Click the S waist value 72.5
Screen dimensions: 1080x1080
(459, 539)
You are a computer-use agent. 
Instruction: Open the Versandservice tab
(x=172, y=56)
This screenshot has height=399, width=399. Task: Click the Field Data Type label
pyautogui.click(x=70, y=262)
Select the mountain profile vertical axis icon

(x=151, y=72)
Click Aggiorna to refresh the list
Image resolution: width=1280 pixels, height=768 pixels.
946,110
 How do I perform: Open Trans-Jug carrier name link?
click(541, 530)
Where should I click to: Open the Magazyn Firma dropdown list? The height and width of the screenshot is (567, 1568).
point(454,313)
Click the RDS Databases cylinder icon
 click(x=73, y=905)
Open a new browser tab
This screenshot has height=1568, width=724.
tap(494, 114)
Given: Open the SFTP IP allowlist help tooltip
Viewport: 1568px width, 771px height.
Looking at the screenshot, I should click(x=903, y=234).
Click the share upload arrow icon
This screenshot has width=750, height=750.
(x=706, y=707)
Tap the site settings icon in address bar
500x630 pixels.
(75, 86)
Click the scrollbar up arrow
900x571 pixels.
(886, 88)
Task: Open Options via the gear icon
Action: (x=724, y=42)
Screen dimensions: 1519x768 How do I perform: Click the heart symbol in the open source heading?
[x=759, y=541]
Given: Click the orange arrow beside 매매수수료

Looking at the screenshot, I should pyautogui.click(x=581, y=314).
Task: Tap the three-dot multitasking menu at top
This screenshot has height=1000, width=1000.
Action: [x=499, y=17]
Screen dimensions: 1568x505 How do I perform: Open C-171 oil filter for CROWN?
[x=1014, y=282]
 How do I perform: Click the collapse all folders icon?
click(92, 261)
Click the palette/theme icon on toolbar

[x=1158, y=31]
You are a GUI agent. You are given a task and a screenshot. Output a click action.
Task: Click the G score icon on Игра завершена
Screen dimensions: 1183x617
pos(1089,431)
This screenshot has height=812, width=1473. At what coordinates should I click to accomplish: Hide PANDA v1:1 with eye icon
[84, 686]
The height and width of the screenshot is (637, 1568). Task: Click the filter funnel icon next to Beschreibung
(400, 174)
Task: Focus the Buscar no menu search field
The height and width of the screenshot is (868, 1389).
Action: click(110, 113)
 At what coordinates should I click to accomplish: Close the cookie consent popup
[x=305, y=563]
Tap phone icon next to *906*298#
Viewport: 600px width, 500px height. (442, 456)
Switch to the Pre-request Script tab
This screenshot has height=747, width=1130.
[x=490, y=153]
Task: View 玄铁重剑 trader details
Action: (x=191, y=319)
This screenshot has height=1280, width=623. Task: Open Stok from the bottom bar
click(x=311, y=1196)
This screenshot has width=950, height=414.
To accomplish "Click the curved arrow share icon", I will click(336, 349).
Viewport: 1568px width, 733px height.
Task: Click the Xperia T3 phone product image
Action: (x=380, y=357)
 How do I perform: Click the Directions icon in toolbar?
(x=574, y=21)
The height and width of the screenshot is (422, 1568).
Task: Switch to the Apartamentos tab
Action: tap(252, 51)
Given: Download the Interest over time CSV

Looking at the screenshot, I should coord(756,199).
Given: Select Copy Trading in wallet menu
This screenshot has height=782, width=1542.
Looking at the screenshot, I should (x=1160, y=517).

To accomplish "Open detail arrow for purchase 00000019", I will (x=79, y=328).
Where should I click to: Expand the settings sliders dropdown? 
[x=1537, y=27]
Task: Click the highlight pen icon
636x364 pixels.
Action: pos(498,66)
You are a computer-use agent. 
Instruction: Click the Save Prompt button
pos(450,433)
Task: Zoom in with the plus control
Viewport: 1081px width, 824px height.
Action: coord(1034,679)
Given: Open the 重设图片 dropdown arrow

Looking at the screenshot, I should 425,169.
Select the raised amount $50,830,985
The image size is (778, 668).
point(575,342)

------------------------

INSTRUCTIONS FOR THE TASK
Retype only the lines running from the line with "Given: Open the 重设图片 dropdown arrow" to the end of the listing, including both of those lines.

RESPONSE TO THIS EXERCISE
Given: Open the 重设图片 dropdown arrow

Looking at the screenshot, I should 425,169.
Select the raised amount $50,830,985
The image size is (778, 668).
point(575,342)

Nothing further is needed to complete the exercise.